Teodoros took a kerchief from his sleeve and mopped his shining brow. He had lost a little weight since the Syannese had imprisoned him but he was still a stout man. “I delivered letters here to the royal court, as you know, but I have no idea what was in them. I was also told to leave a message for Dawet dan-Faar in a certain tavern, and I did. The message said we would be at
The False Woman
—that I had news for him from Southmarch. But I never had a chance to talk to him. I don’t know how he managed to get away from those soldiers . . .”
“I expect they let him go,” Briony said. “I was a bit distracted at the time, but the whole thing had the look of a . . .” she put her finger beside her nose, “ . . . a quiet understanding between Dawet and the guards.” She shook her head. Spycraft—it was a maddening, sticky swamp. “And what were you to tell Dawet if you had been able?”
“I was to say that . . . that a bargain could still be made, but not only would Drakava have to return Olin, but also send a troop of armed men with him to prevent treachery by the Tollys who were trying to usurp the throne.”
She felt a moment of shock. “A bargain with Drakava?

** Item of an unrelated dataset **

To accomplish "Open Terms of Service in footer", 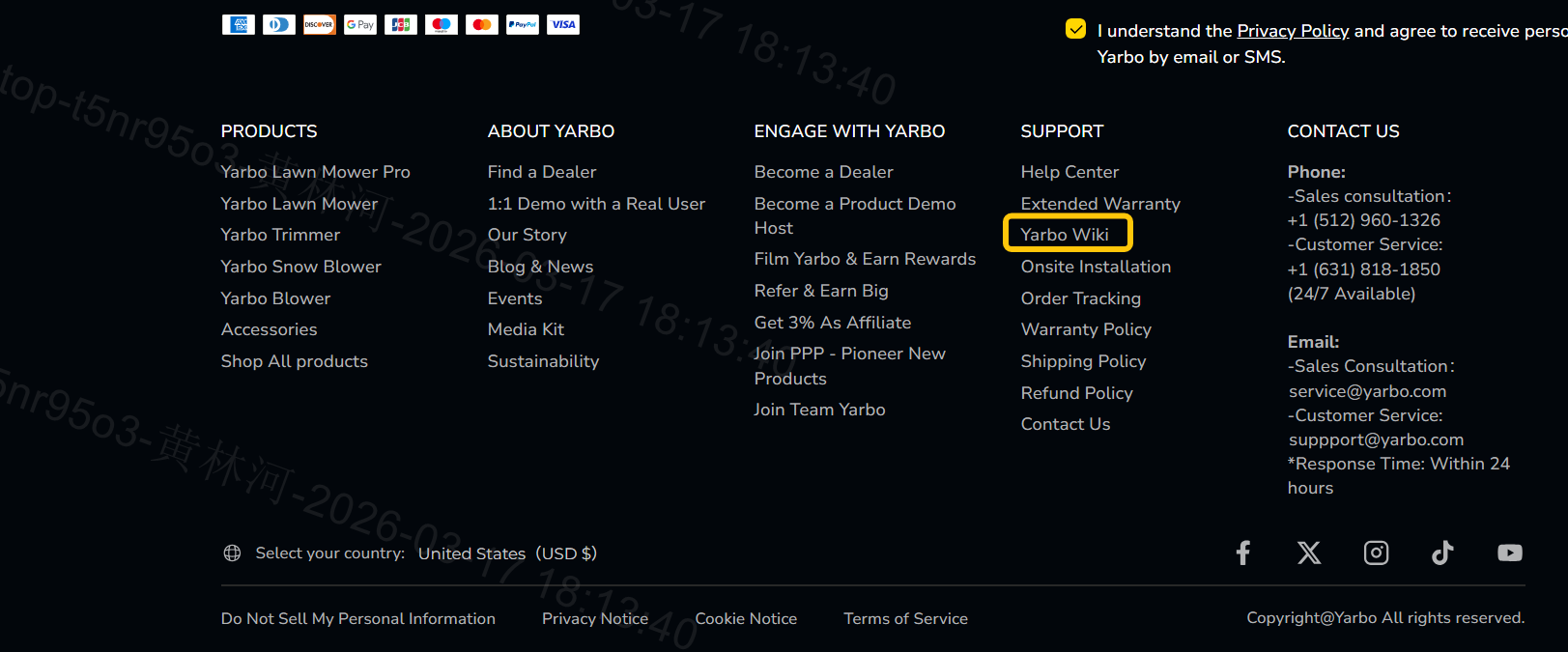I will pyautogui.click(x=905, y=618).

Did he mean the hundred thousand gold dolphins or my hand in marriage? Was Brone offering me to Drakava—something my own father and brother had not done?”
Teodoros shrugged. “I have done errands for Avin Brone before now. He gives me only what I must have, usually a sealed letter. With dan-Faar he did not trust anything to be written down and told me no more than he needed to.”
Briony sat back, hot blood rushing to her face. “Is that so? Perhaps the Count of Landsend has some plans of his own—secrets, even.”
The playwright looked decidedly uncomfortable. “I . . . I . . . I do not know any more of what he wanted with the Tuani-man Dawet, I swear. Please do not be angry with me, Highness.”
Briony realized that she had frightened Teodoros, one of the few people who had treated her like a friend when he didn’t need to: the playwright was trembling and his forehead was beaded with sweat.
I truly am an Eddon again. Like my father, I often wish to be treated as if I were anything else but royal, but I forget that my temper can make others fear for their lives . . .
“Don’t worry, Finn.” She sat back. “You have done nothing to harm me or my family.”
Teodoros still looked decidedly unhappy, but managed to say, “Thank you, Highness.”
“But your service to Southmarch hasn’t ended—I have more for you to do. I need a secretary. I can’t trust any of the Syannese, but I need someone who can blend easily into the court—someone who has an ear . . . and a taste . . . for gossip.”
Finn Teodoros looked up, his expression a mix of relief and confusion. “You surely don’t mean me, do you, Highness?”
Briony laughed. “I was thinking of Feival, to be honest. He has played courtiers of both sexes, why should he not play one on my behalf? No, I have other plans for you, Finn. I want you and the rest of Makewell’s Men to be my ears here in Tessis. Find out everything the people think, especially about Southmarch, any news of the war there or of the usurping Tollys.” She stood. “I can’t make decisions without information. Without sources of my own, I will hear only what King Enander and his hangers-on want me to hear.”
“Of course, Princess—but how can I do your bidding? I am a prisoner!”
“Not for long. I will see to that. Be brave, friend Finn. You are my bondsman now and I will take care of you.”
Briony went to the door and threw it open. “Players! Oh, but I am glad to be shut of them!” She said it loud enough for the guards to hear. “Take him back to his cell! I have grown weary of the company of professional liars.”